In the first, we start by representing each characteristic of interest by a portfolio: we sort all assets by that characteristic, then build the portfolio by going long the top quantile of assets and short the bottom quantile. The factor corresponding to this characteristic is the return on this portfolio. Then, the $b_{ij}$ are estimated for each asset $i$ by regressing over the historical values of $R_i$ and of the factors.
We start by getting the fundamentals data for all assets and constructing the portfolios for each characteristic:
In [58]:
import numpy as np
import statsmodels.api as sm
from statsmodels import regression
import matplotlib.pyplot as plt
import pandas as pd
# Get market cap and book-to-price for all assets in universe
fundamentals = init_fundamentals()
data = get_fundamentals(query(fundamentals.valuation.market_cap,
fundamentals.valuation_ratios.book_value_yield), '2015-07-31').T
# Drop missing data
data.dropna(inplace=True)
# Following the Fama-French model, ignore assets with negative book-to-price
data = data.loc[data['book_value_yield'] > 0]
In [59]:
# As per Fama-French, get the top 30% and bottom 30% of stocks by market cap
market_cap_top = data.sort('market_cap')[7*len(data)/10:]

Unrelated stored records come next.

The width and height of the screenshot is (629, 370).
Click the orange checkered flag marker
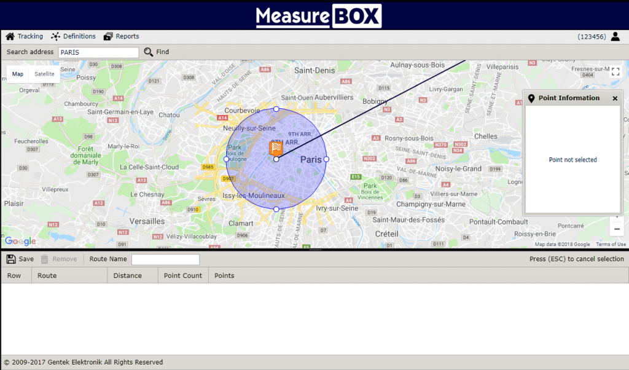[276, 148]
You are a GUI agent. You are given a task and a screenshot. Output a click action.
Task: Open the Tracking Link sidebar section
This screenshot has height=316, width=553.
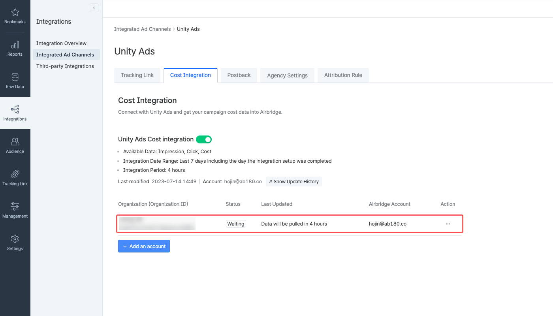tap(15, 178)
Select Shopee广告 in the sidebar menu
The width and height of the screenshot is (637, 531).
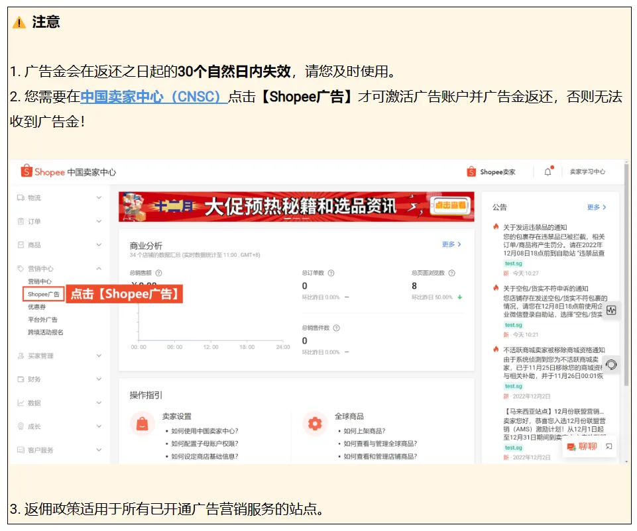click(44, 293)
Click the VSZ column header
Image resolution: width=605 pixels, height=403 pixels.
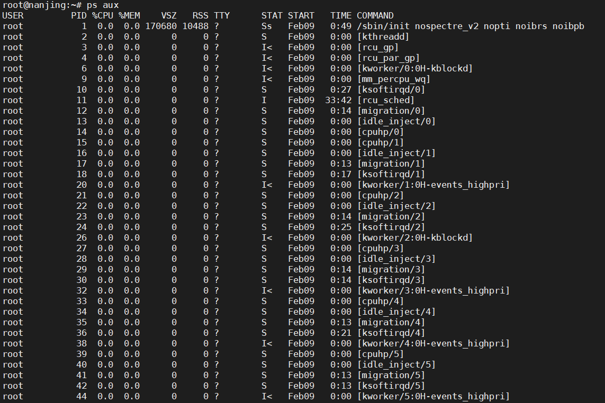[x=169, y=15]
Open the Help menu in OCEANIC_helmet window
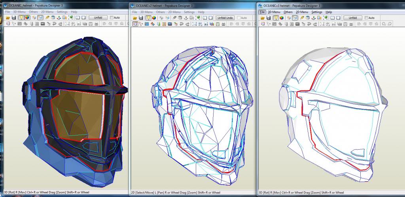The image size is (405, 197). tap(74, 12)
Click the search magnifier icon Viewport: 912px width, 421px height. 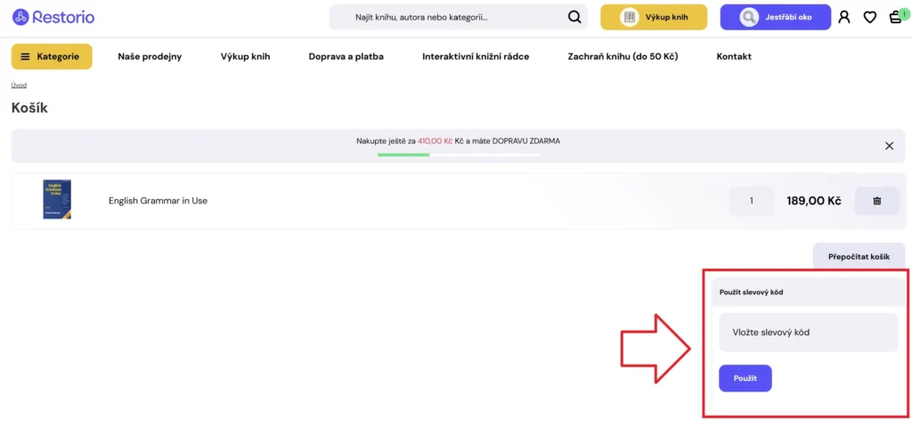coord(574,17)
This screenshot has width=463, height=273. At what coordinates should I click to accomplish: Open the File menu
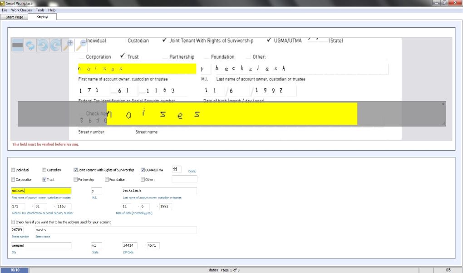[x=5, y=10]
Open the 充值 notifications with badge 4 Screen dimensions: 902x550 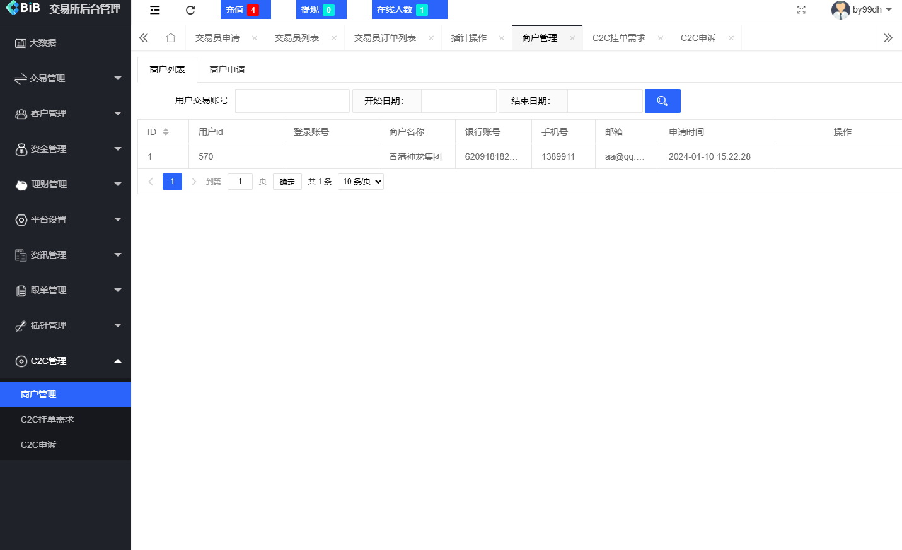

market_cap_bottom = data.sort('market_cap')[:3*len(data)/10]
# Factor 1 is returns on portfolio that is long the top stocks and short the bottom stocks
f1 = (np.mean(get_pricing(market_cap_top.index, fields='price',
start_date='2014-07-31', end_date='2015-07-31').pct_change()[1:].T.dropna()) -
np.mean(get_pricing(market_cap_bottom.index, fields='price',
start_date='2014-07-31', end_date='2015-07-31').pct_change()[1:].T.dropna()))
In [60]:
# Repeat above procedure for book-to-price
bp_top = data.sort('book_value_yield')[7*len(data)/10:]
bp_bottom = data.sort('book_value_yield')[:3*len(data)/10]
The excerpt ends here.